Stephen S. Power is the author of The Dragon Round, now out in trade paperback from Simon & Schuster. This is his eighth appearance in Daily Science Fiction. He is also an executive editor at Thomas Dunne Books, an imprint of St. Martin's Press. He tweets at @stephenspower, and his site is stephenspower.com.

Our attack on the Earth city was quick, efficient and effective, but I should have made it more beautiful.

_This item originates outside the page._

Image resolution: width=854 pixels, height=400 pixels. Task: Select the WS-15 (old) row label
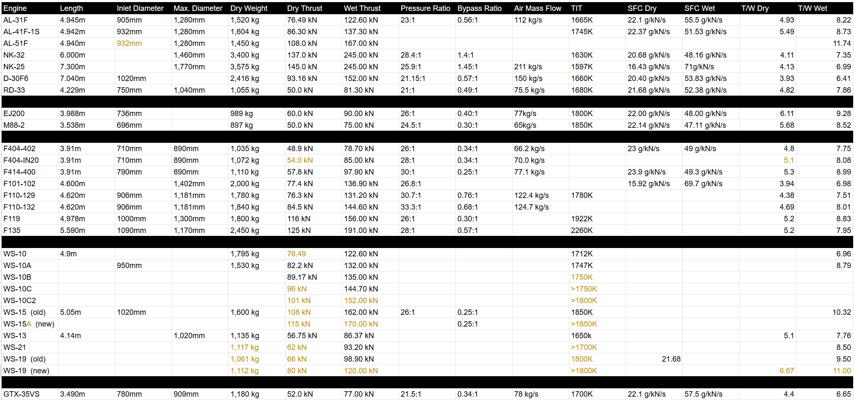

When my fleet unfolded at the edge of space and I saw the world for the first time through my own eye, I realized Earthings also appreciated the higher aesthetics. The webs of blue-white light gripping the world resembled the glowing streaks of hopeful lovers darting during a mating swarm. The electromagnetic fountains bursting from countless points around the planet recalled puffs of infrared pheromones. The Earthings used darkness in surprising ways, too. Vast stretches of land, cold as oceans, gave the surrounding lights a flirtatious whimsy not unlike the way my latest lover gave its wings an ultraviolet flicker, coaxing me to chase it into the depths of night above the swarm.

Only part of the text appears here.